== What to work on ==
Give back exactly the lines spanning from the one containing "This screenshot has height=542, width=1200." to the final line of the records below, and no others.

== Dataset items ==
-- Opening Marker --

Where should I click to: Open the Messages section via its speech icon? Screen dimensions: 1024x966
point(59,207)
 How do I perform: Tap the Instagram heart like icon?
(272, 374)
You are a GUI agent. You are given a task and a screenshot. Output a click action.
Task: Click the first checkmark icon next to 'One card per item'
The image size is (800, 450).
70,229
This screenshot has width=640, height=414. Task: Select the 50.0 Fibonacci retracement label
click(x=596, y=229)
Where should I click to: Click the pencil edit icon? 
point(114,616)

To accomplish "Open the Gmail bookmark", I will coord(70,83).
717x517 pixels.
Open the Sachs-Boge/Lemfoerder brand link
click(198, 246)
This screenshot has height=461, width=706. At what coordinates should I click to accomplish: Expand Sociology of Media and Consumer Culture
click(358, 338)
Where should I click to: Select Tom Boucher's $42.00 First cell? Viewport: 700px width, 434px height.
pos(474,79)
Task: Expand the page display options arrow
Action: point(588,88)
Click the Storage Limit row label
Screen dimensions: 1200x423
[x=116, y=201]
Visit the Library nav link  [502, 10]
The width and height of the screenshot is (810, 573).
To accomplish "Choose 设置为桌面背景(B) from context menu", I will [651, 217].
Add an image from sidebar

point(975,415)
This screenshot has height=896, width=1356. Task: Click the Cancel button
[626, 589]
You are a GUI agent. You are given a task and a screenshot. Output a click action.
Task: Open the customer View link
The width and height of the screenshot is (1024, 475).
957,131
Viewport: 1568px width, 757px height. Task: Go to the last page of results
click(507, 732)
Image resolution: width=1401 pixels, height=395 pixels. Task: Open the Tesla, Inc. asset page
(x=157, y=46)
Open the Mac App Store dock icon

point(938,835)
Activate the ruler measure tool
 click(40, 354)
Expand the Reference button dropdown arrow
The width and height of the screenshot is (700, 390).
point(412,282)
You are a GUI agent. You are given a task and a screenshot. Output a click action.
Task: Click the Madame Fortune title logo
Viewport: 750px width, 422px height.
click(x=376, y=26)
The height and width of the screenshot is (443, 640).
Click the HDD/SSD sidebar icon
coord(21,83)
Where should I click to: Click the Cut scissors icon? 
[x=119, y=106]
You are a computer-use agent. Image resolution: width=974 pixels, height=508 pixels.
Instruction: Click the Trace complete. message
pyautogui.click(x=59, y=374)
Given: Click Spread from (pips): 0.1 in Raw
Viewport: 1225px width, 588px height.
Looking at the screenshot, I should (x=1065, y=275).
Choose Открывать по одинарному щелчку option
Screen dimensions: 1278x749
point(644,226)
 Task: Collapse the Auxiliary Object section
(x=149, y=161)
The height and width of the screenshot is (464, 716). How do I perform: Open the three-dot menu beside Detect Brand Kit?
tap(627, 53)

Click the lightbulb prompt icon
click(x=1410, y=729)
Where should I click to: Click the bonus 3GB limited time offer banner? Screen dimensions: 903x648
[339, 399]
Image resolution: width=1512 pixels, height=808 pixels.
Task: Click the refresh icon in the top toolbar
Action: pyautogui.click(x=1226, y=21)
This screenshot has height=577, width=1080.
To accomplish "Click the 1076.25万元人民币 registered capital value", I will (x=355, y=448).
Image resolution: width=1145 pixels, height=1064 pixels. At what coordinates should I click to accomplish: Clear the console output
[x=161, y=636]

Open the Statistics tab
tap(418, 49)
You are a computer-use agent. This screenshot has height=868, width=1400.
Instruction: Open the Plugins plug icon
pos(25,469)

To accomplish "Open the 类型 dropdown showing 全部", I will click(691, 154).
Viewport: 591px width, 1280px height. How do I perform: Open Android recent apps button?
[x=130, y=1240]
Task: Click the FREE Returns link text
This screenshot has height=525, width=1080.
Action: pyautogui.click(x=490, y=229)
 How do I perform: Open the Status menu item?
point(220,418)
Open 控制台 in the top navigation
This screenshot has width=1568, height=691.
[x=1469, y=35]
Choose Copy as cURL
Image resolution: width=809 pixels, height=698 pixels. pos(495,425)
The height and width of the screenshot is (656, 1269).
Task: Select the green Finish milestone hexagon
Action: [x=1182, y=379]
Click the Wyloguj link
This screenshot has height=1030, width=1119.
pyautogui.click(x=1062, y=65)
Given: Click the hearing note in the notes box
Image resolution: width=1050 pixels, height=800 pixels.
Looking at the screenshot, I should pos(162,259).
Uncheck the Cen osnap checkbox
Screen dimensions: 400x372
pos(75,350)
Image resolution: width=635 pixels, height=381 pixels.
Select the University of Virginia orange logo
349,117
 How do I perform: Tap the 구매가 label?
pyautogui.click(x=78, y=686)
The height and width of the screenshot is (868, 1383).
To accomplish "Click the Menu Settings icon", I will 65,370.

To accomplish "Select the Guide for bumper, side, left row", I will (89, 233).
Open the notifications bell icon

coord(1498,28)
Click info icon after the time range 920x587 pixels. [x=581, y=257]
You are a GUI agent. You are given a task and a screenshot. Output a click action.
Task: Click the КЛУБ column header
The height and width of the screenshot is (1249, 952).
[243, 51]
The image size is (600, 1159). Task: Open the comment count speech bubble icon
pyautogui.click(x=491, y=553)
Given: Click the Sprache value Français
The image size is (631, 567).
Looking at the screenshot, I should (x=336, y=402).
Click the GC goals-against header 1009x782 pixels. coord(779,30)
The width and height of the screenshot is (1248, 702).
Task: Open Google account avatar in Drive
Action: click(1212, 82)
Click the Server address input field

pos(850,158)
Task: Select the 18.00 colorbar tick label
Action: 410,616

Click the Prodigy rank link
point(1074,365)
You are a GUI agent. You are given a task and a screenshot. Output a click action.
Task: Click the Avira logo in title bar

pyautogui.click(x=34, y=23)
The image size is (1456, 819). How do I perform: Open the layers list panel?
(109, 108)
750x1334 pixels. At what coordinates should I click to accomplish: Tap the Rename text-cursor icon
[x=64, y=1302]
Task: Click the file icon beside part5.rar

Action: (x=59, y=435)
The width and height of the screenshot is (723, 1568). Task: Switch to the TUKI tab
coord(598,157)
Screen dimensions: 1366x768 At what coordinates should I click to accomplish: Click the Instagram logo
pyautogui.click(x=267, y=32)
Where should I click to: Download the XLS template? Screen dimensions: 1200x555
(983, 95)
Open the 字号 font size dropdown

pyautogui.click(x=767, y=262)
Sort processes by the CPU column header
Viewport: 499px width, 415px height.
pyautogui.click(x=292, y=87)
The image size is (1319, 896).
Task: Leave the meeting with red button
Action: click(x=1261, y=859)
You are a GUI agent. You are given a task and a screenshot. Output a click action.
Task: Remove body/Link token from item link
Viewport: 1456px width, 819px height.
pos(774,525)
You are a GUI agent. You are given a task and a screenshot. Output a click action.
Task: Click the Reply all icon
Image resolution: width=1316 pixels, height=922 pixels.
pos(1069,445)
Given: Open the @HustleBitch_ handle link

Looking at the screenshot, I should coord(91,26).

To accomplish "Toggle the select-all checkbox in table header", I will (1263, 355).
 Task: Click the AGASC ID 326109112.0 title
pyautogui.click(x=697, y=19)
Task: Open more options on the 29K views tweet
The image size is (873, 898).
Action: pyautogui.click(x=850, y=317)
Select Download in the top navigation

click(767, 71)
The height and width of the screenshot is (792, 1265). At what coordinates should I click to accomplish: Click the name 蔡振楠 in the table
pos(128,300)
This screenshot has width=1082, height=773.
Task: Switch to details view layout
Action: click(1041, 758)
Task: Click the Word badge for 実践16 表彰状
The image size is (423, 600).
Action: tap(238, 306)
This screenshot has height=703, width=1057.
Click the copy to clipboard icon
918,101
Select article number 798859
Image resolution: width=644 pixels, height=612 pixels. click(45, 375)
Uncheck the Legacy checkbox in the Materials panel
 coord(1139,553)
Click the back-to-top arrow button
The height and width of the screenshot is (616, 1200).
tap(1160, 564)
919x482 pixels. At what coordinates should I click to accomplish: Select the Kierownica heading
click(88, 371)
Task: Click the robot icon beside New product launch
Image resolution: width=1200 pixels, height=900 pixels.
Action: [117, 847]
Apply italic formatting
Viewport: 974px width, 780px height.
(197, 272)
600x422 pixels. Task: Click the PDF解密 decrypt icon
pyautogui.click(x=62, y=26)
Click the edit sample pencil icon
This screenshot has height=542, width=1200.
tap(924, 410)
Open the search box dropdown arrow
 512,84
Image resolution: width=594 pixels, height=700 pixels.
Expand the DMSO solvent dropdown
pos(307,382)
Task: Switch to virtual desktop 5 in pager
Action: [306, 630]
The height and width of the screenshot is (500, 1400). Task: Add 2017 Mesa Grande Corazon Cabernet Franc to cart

-- Closing Marker --

== Problem solution ==
This screenshot has height=542, width=1200.
tap(924, 410)
Open the search box dropdown arrow
 512,84
Image resolution: width=594 pixels, height=700 pixels.
Expand the DMSO solvent dropdown
pos(307,382)
Task: Switch to virtual desktop 5 in pager
Action: [306, 630]
The height and width of the screenshot is (500, 1400). Task: Add 2017 Mesa Grande Corazon Cabernet Franc to cart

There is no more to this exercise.